** EXERCISE INSTRUCTIONS **
Continue the news report on the end of the Genoa Group of 8 summit, starting after its last sentence.

** EXCERPT **
>>>>>
After a midnight police raid on the headquarters of their loudest critics, leaders of the world's richest industrial democracies ended a riot-marred summit Sunday with plans to meet next summer in a remote park in the Canadian Rockies.
They also took limited steps to blunt criticism by the 100,000 protesters who converged from across Europe to make this the most besieged of international summits. A declaration closing the Group of 8 gathering vowed to wage a joint attack on Third World poverty and disease but failed to resolve a dispute over global warming.
Genoa was quiet after two days of violence that left one protester dead, 500 people injured and 178 under arrest. President Bush and the leaders of Britain, Canada, France, Germany, Italy, and Japan, plus Russia, left town, as did tens of thousands of demonstrators packed aboard trains, chartered buses and private cars.
Workers took down tall steel-mesh barricades protecting summit venues in the city's medieval center and port. Outside the top-security zone, they began clearing broken glass, spent tear gas canisters, downed road signs and hulks of burned vehicles from routes where a few thousand violent anarchists drew 20,000 riot police into clashes with the mass of peaceful protesters.
<<<<<
** INFORMATION PROVIDED **
>>>>>
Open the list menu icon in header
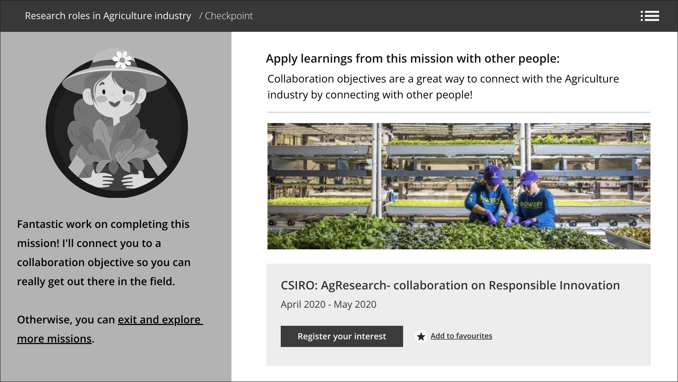This screenshot has height=382, width=678. tap(650, 16)
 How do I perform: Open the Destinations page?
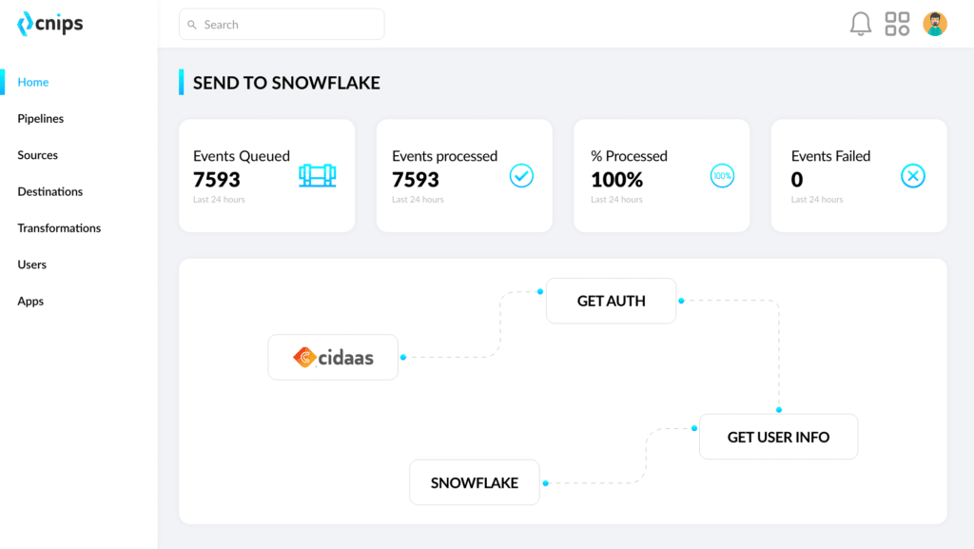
<<<<<
** REPLY **
Political fallout over the battle of Genoa was still spreading.
Italian police raided a protest headquarters early Sunday, seizing computer files and other records. They rousted protesters from their sleep in a school across the street and beat them, sending 24 to hospitals, witnesses said.
"They made us lie on the floor," Caroline Terzaghi, 38, a protest organizer, told reporters. "They were throwing computers around. They were hitting everyone. There was blood everywhere."
Ninety-three protesters were arrested at the school and charged with possession of firebombs and with criminal association to commit vandalism. Police later displayed several sledgehammers, Swiss Army knives, a pickax and black hoods they said they seized in the raid.
Amnesty International protested the crackdown, which targeted the nonviolent Genoa Social Forum, the main protest coordinator. Italian Prime Minister Silvio Berlusconi said the forum was sheltering violent anarchists at the school.
Berlusconi, criticized at home and abroad for his handling of the protests, went from the summit Sunday to tour neighborhoods battered by rioting. Some nearby residents stuck their heads out of apartment windows and yelled at him, "Shame! Shame!"
G-8 summits themselves have come under fire as extravagant. They started as low-key discussions among the Group of 7 leaders in 1975. Russia started attending after the collapse of the Soviet Union in 1991. By then, the gatherings were becoming mega-conferences; 2,000 official delegates came to Genoa.
Italy spent $120 million to spruce up the city and $25 million to protect the summit. Now it faces an estimated bill for $18 million in damages.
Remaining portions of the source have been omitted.